Da qualche anno, però, sembra che questo nostro inefficiente Paese abbia trovato la ricetta per una insperata vitalità riformatrice. L’emergenza della crisi ci ha spinto a osare l’inosabile, a sperimentare il grande inciucio; una legge elettorale indecente e uno “stallo messicano” creato ad arte hanno confermato e rafforzato l’esperimento. Le larghe intese sono diventate il nostro orizzonte politico permanente, sotto l’egida e con la viva e vibrante soddisfazione dell’Uomo del Colle.
Napolitano è divenuto il garante interno e internazionale della “pacificazione” politica italiana. L’idea che tra “destra” e “sinistra” non ci siano più differenze, diffusa già da anni nella mentalità dell’italiano medio, ha trovato infine conferma nella “strana maggioranza” che ci governa ormai da due anni. Il Presidente Napolitano – il comunista che criticava Berlinguer per la sua insistenza sulla questione morale – è divenuto, di fatto, la guida strategica di un’operazione politica di portata epocale. Un allineamento “forzato”, acritico e obbediente del nostro Paese sulle direttive europee, a loro volta forgiate nell’officina della finanza internazionale. Stabilizzando le larghe intese, le momentanee deviazioni e le pulsioni “immature” delle forze politiche sono state neutralizzate. Napolitano, dopo aver partorito il governo Monti, è stato richiamato al suo posto per farsi alto protettore dell’operazione Letta.

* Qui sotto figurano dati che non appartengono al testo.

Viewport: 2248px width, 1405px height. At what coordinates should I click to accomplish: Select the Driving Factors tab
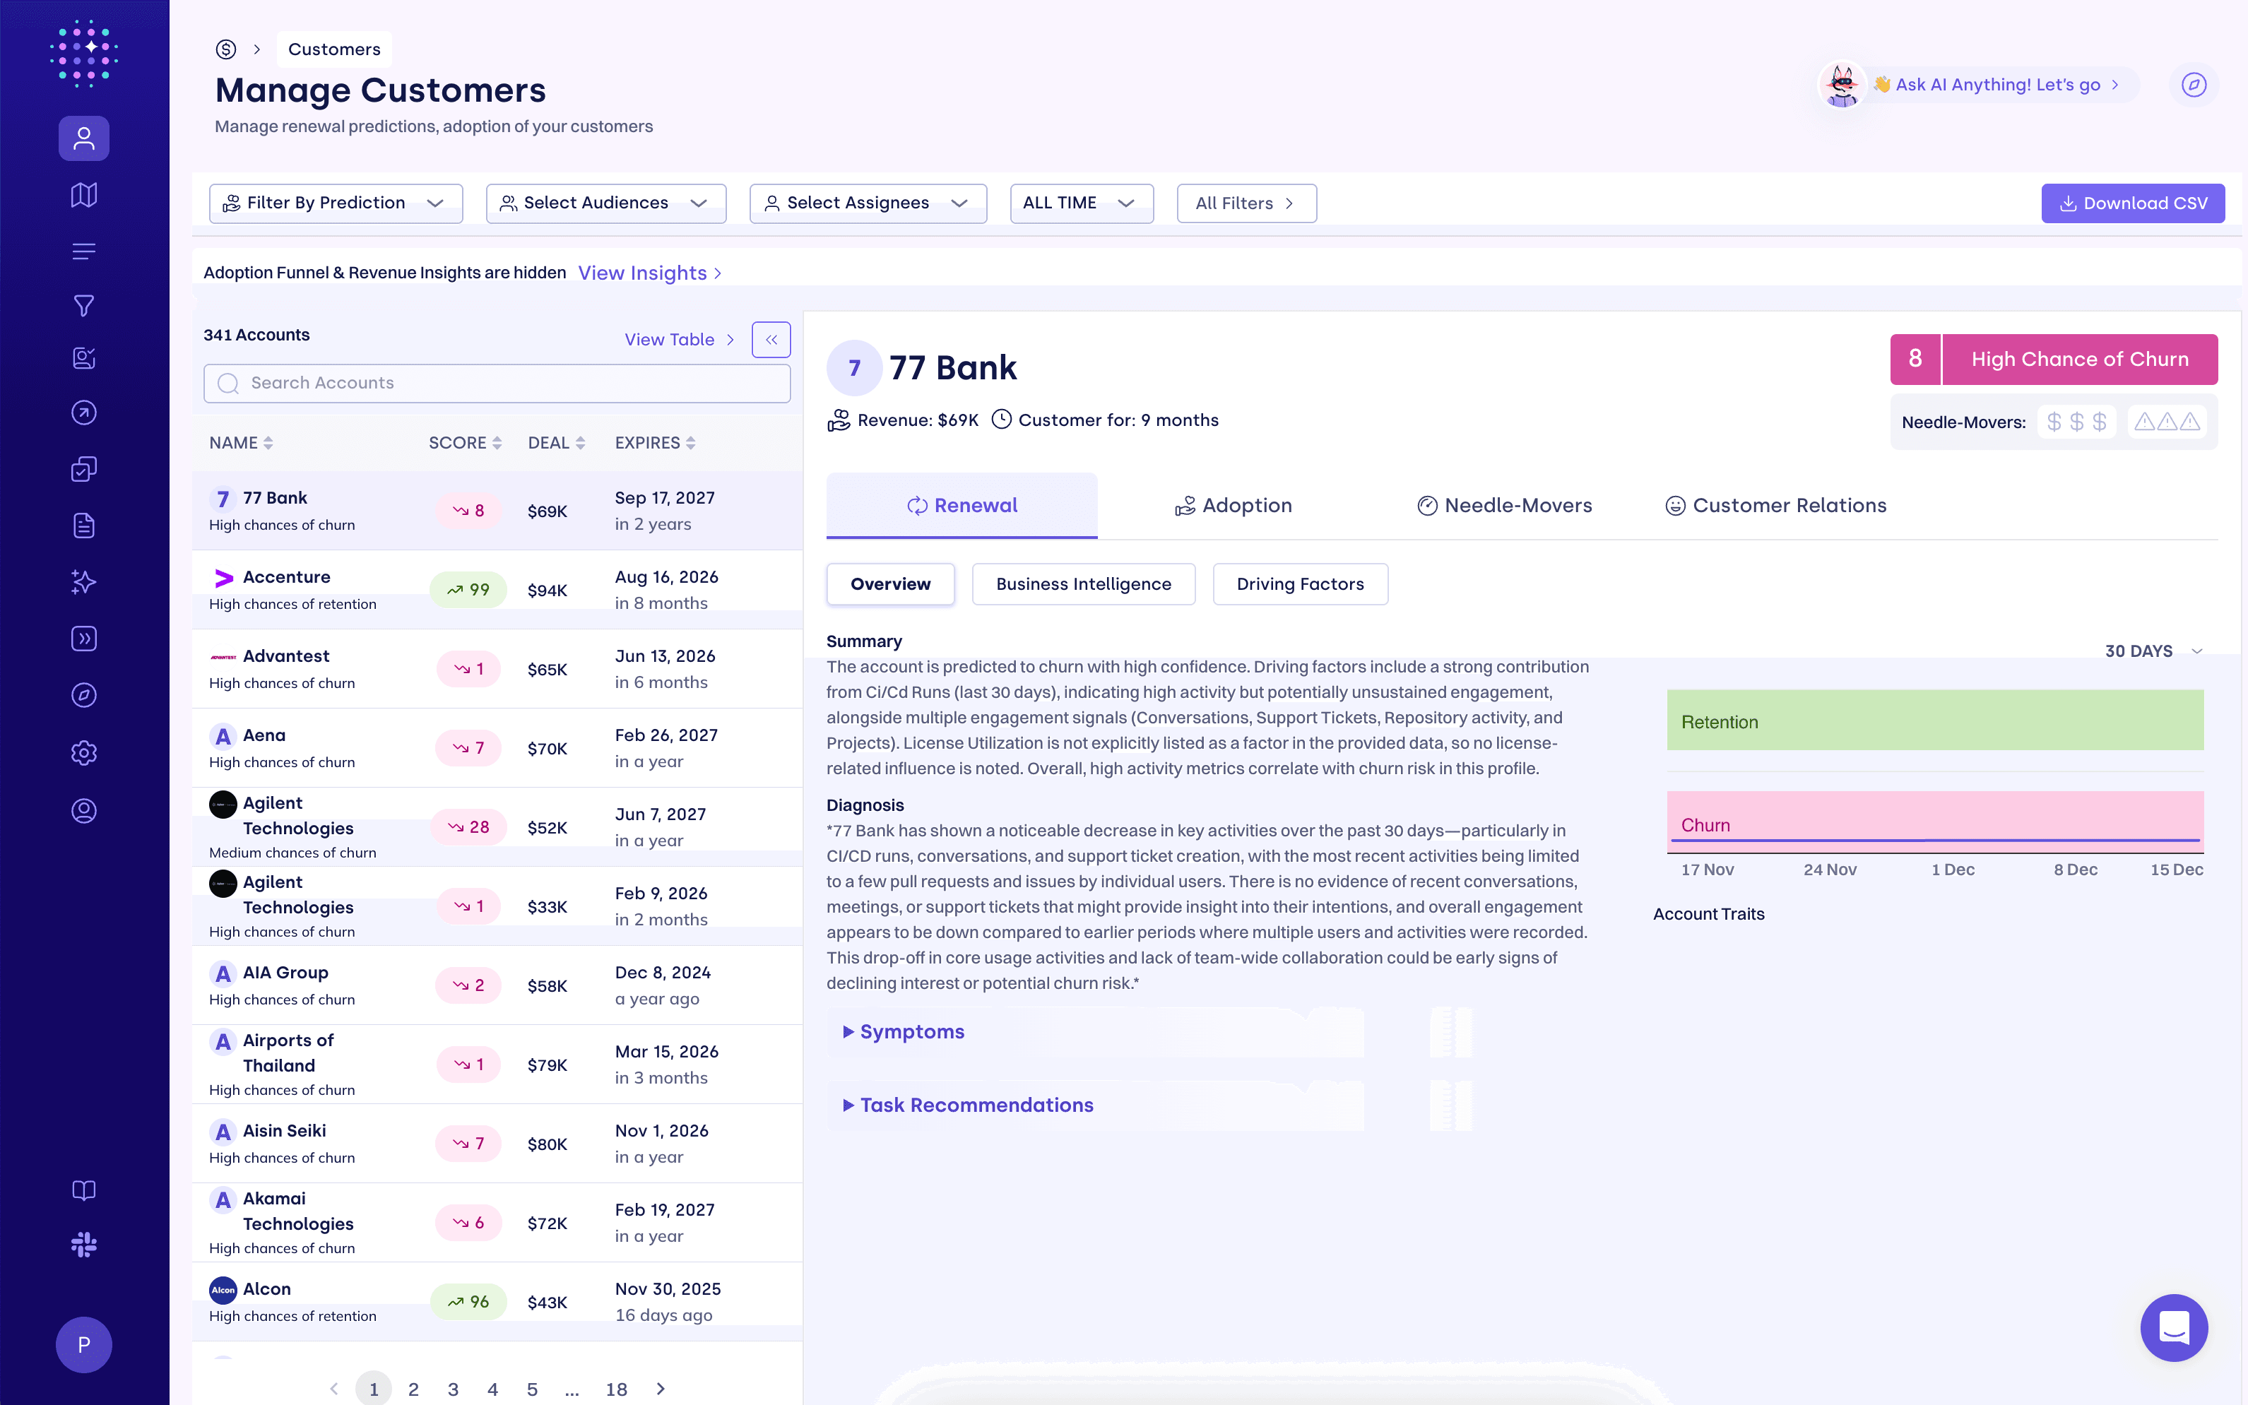pyautogui.click(x=1299, y=584)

La vicenda giudiziaria di Silvio Berlusconi, a questo punto, non può diventare un ostacolo capace di far crollare l’intera operazione. La condanna definitiva e il conseguente “allontanamento” dalla politica del Silvio nazionale non possono pregiudicare l’affidabilità dell’Italia nello scenario dei mercati internazionali. Il gioco non vale la candela.
Di fronte al ricatto berlusconiano (“o mi salvate o cade il governo”) il migliorista Napolitano si riscopre tessitore del compromesso diplomatico su una qualche “convivenza” con il pregiudicato di Arcore.

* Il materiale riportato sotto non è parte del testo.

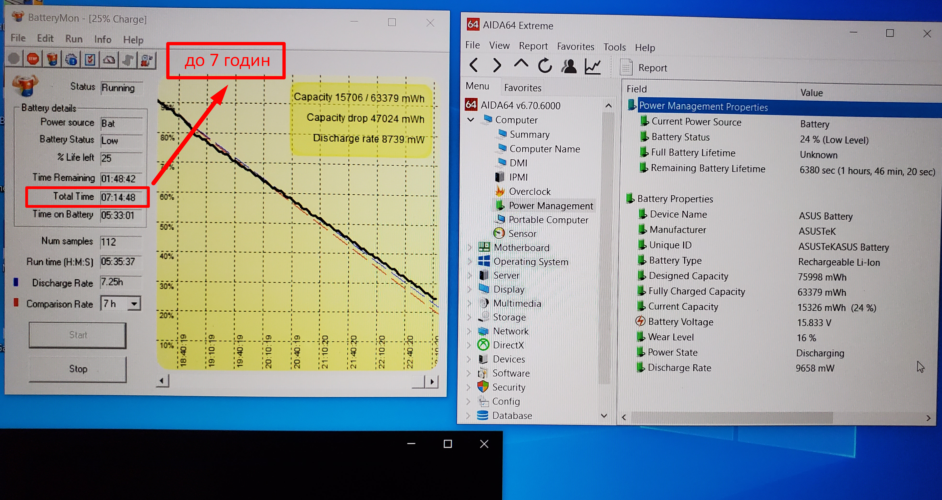Screen dimensions: 942x500
Task: Expand the Motherboard tree node
Action: (470, 248)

Non ci sono alternative, d’altronde. Una deriva sinistroide-grillina è vista come fumo negli occhi dall’Europa; il centro montiano non è riuscito a ottenere una quantità di voti sufficiente per reggere un ipotetico governo di centro-centro-sinistra. PdL e Lega sono usciti da tempo dai cuori delle cancellerie europee, anche di quelle conservatrici. L’Italia non può che affidarsi a Napolitano, alla sua sapiente regia e alle larghe intese.
Una sorta di impulso primordiale ha spinto il Partito Democratico, in queste settimane, a pensare di deviare dalla fedele linea della pacificazione. In un sussulto di dignità, una (buona) parte dei democratici ha pensato di applicare una legge ovvia in un modo ovvio: votando la decadenza di Berlusconi. Ma la regia del Quirinale li vuole richiamare a più miti consigli: cadesse Letta, l’unica opzione percorribile sarebbe quella di cercare una qualche intesa con il Movimento di Grillo.
Un’intesa antitetica alla stessa rielezione di Napolitano. Un’intesa impossibile per i mercati. Un’intesa di cui Napolitano non può essere garante. Perché fermerebbe la strada delle riforme.